From the website of the World Federation of Science Journalists:
The Norwegian Academy of Science and Letters offers scholarships to cover 2012 awards in OsloJune 26, 2011 posted in Competitions
There’s a door opening wide into astrophysics, nanoscience and neuroscience, and science journalists can apply for front-row seats to cover a landmark event honouring researchers in these fields.
The door is in Oslo, Norway, but it’s open for applications from science reporters anywhere – from Chile to China and all points in between.
The $1 million Kavli Prize ceremony is scheduled for Oslo, Sept. 3–6, 2012. The Norwegian Academy of Science and Letters and The Norwegian Ministry of Research and Education are offering up to seven journalists transportation from their home countries, a week’s accommodation, and lectures by some of the world’s best popularizers of science.
They will also attend the Kavli Prize Science Forum with the 2012 topic being “science and global health.”

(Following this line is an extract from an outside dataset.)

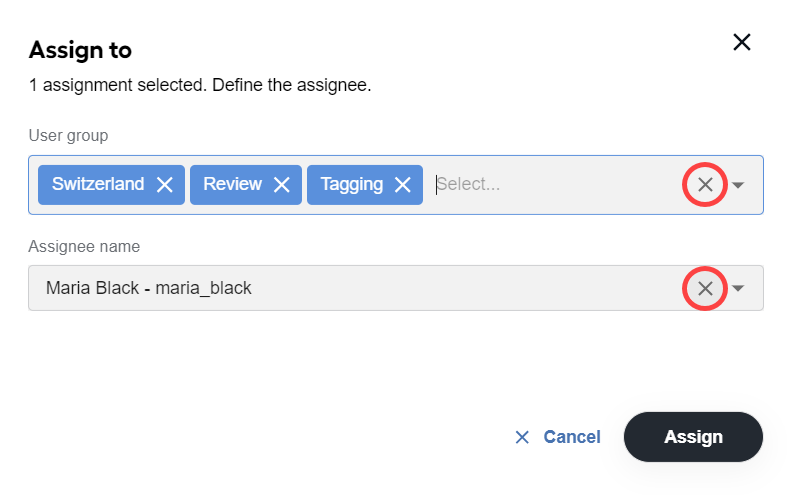The width and height of the screenshot is (791, 495).
Task: Expand the User group dropdown arrow
Action: (x=738, y=185)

The World Federation of Science Journalists will choose the journalists on behalf of by the Norwegian ministry and academy and winners will be announced during the 2012 annual meeting of the American Association for the Advancement of Science, Feb. 16–20, in Vancouver, Canada.
Scientists in the running for the $1 million Kavli prizes for 2012 will be chosen in May or June of next year by the Norwegian Academy of Science and Letters and will be presented by King Harald of Norway in September.
The Kavli Prize is a partnership between The Kavli Foundation, The Norwegian Ministry of Education and Research and The Norwegian Academy of Science and Letters. The scholarships are funded by the Norwegian ministry and academy.
The Kavli Foundation is the brainchild of Norwegian-born Fred Kavli, a physicist and entrepreneur who came to the United States after the Second World War and invented flight control sensors for aircraft, devices which operate in most commercial and military aircraft today.
In a 2007 interview with actor Alan Alda on the foundation website http://www.kavlifoundation.org/fred-kavli, Kavli said that after he sold his business in 2000 he wanted to “do something of long-range benefit to human beings,” and do it in his chosen field of science, “especially physics.” (Alda, along with Åse Kleveland, former Norwegian culture minister, hosted the 2010 Kavli Awards ceremony.) For their founder, the Kavli Awards – in astrophysics, nanoscience and neuroscience – were defined to encompass everything “from the biggest, to the smallest, to the most complex” knowledge being pursued by researchers today.
Applications should be emailed to WFSJ firstname.lastname@example.org by Jan. 15, 2012. An application package should include the journalist’s CV and co-ordinates, identification pages from his or her passport, three articles or audio/video files on astrophysics, nanoscience or neuroscience (in the original language), and a one-page essay in English on why the applicant should win this competition.